═══ EXTRAIT DU TEXTE

Alexander Graham Bell, père officiel du téléphone, n’avait certainement pas prévu que son invention deviendrait, un jour, un instrument de torture généralisé. Impossible, en effet, d’échapper au harcèlement des centres d’appels qui sonnent du matin au soir, même le week-end, pour vous vendre du vin, de la gelée royale, un abonnement téléphonique ou une assurance.
Selon un sondage DemoScope, mené au début de l’année, un tiers des personnes âgées de 35 à 74 ans, reçoivent au moins cinq appels par semaine. Et, deux fois sur trois, l’interlocuteur cherche à placer une assurance, surtout en automne lors que les nouvelles primes des caisses maladie sont connues.
Sur la sellette
Notre Service juridique enregistre ainsi de nombreuses plaintes de lecteurs importunés, très souvent au nom du Groupe Mutuel:
«Je reçois des appels d’une dame deux fois par semaine depuis plus de quatre mois», témoigne, par exemple, Alain Prommaz (photo). «Quand j’ai dit que je ne désirais pas de publicité, l’opératrice m’a rétorqué qu’il s’agissait d’une campagne d’information pour ne pas payer des assurances à double», s’agace, de son côté, Christiane Bloch.

══════
═══ DONNÉES FOURNIES

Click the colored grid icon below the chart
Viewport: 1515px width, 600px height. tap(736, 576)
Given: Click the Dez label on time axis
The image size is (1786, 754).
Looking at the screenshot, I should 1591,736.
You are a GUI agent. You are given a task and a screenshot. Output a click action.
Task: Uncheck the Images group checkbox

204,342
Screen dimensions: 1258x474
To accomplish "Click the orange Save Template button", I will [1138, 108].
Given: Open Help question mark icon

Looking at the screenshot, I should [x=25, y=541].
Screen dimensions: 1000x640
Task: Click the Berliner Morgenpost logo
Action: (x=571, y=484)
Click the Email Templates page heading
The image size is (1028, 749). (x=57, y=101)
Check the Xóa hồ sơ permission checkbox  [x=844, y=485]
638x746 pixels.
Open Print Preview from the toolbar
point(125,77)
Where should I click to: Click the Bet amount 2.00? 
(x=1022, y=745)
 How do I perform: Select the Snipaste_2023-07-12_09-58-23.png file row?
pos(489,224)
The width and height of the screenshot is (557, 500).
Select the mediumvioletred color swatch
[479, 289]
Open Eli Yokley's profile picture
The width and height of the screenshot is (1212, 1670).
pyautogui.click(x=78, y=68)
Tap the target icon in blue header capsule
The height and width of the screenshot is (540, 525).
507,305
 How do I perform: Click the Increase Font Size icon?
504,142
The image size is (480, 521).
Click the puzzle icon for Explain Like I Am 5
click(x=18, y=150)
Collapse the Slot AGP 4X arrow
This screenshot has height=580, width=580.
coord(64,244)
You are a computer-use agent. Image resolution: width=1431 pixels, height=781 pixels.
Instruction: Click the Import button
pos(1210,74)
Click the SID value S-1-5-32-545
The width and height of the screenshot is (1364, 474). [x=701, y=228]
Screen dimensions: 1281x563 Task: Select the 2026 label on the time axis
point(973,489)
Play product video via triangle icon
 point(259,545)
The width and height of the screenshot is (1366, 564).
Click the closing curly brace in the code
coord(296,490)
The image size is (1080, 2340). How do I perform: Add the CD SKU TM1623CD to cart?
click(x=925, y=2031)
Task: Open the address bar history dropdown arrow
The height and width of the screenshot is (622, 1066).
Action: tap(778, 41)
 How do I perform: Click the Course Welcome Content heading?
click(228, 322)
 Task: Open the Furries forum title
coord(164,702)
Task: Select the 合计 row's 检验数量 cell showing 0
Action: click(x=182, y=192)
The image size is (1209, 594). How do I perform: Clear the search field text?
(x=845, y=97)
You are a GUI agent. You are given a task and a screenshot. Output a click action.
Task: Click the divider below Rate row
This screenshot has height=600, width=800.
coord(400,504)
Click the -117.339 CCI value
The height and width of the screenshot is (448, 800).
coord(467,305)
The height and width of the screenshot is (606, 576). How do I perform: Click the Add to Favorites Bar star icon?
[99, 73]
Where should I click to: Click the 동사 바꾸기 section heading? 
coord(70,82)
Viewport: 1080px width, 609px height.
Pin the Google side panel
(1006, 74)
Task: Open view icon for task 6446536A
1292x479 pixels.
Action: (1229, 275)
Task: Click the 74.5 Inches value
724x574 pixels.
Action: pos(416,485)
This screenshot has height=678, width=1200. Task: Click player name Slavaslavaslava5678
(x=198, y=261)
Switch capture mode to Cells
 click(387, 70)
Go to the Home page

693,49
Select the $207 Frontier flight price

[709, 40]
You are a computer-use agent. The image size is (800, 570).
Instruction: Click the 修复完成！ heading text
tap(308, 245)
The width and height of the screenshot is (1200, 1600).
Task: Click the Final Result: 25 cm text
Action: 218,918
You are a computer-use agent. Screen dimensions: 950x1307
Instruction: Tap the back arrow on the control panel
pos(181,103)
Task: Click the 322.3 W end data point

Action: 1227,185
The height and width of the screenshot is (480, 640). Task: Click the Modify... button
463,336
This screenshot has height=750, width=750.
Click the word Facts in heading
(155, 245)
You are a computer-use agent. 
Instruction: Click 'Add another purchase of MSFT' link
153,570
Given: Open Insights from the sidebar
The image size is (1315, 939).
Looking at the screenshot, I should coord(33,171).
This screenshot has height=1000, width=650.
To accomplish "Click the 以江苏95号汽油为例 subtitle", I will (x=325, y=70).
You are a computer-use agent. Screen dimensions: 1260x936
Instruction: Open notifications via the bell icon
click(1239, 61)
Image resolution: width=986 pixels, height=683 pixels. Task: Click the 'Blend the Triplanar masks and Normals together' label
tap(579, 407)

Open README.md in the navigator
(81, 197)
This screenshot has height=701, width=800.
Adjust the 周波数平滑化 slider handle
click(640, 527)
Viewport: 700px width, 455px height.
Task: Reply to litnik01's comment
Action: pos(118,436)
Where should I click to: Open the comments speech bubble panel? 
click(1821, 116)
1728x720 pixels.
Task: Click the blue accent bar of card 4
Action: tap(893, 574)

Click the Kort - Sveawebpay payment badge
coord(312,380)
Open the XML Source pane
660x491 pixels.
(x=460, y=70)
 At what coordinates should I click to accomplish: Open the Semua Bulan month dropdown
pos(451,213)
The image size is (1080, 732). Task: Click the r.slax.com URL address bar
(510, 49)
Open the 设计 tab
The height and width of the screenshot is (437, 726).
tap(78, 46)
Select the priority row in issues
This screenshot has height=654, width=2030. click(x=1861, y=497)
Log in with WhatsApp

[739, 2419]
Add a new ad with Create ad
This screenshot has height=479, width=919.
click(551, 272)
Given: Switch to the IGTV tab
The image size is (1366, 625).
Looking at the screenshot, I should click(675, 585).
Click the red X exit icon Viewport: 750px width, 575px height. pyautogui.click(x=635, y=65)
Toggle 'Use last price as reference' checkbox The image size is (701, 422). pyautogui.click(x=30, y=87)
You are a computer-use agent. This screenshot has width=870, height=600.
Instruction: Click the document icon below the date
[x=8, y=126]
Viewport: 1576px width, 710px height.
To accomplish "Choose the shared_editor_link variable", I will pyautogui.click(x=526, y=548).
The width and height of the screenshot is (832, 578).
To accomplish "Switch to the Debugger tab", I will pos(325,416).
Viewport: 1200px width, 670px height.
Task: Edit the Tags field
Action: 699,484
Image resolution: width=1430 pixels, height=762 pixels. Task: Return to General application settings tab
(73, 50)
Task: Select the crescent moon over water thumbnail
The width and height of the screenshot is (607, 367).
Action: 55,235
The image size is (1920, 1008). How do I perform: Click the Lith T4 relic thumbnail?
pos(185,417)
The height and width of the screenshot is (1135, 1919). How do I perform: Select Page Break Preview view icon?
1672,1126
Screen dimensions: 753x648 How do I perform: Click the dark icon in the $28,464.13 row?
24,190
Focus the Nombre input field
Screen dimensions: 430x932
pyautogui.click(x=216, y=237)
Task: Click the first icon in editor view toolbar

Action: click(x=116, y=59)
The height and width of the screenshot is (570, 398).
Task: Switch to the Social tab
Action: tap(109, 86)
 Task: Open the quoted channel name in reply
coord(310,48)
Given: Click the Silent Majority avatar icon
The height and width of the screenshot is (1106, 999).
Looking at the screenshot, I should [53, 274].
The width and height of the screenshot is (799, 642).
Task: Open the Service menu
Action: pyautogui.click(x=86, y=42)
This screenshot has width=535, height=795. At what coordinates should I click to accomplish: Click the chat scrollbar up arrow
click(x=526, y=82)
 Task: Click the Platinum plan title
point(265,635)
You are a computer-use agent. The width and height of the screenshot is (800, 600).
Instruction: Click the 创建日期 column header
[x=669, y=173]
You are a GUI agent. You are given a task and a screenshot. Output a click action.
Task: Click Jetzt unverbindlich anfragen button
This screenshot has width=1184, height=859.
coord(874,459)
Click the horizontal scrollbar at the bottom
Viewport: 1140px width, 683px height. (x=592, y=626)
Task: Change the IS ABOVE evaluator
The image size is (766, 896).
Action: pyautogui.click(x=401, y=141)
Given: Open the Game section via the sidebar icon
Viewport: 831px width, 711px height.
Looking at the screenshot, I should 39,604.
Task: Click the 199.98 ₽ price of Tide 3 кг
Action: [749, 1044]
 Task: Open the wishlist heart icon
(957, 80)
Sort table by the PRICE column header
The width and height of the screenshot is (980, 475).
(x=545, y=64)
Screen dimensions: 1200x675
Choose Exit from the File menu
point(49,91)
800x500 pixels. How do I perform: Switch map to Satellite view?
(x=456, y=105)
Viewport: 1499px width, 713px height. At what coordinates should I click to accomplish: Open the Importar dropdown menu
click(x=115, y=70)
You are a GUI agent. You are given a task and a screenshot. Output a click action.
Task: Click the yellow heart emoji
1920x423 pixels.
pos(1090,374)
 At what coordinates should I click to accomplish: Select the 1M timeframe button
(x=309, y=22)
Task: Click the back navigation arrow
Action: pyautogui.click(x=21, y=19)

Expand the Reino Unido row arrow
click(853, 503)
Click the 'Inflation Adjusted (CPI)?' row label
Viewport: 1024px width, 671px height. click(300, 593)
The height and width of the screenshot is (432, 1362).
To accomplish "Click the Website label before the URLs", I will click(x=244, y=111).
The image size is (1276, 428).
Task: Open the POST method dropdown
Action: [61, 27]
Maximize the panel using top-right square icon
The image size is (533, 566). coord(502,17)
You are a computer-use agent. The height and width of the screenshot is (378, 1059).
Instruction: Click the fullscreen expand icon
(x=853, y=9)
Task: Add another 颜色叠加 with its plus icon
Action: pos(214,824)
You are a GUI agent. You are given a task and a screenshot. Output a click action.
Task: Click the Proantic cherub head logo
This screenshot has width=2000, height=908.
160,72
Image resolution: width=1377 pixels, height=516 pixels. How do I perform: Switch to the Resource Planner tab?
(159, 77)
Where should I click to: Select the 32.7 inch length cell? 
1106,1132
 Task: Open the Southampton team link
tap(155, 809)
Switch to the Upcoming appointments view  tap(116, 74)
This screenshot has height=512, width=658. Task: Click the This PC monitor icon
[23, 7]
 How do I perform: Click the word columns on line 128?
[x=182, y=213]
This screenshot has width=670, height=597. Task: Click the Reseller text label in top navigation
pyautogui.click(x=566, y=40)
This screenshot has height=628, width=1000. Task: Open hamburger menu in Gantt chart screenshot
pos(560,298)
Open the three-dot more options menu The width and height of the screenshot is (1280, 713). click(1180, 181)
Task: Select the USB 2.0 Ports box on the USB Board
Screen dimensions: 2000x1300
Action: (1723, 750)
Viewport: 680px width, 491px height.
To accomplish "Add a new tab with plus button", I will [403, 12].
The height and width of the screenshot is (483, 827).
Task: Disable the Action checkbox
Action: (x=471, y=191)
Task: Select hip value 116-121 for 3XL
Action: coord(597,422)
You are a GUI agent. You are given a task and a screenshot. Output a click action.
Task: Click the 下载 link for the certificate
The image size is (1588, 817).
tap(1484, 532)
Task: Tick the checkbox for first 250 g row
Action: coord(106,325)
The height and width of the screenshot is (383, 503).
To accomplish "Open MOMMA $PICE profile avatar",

══════

EXERCICE —
Dans le texte sur le démarchage téléphonique, recopiez le passage allant de "Selon un sondage" à "maladie sont connues." en substituant "en hiver" à "en automne". Les lignes ci-dessus n'ont aucun rapport avec le texte.

RÉPONSE ATTENDUE —
Selon un sondage DemoScope, mené au début de l’année, un tiers des personnes âgées de 35 à 74 ans, reçoivent au moins cinq appels par semaine. Et, deux fois sur trois, l’interlocuteur cherche à placer une assurance, surtout en hiver lors que les nouvelles primes des caisses maladie sont connues.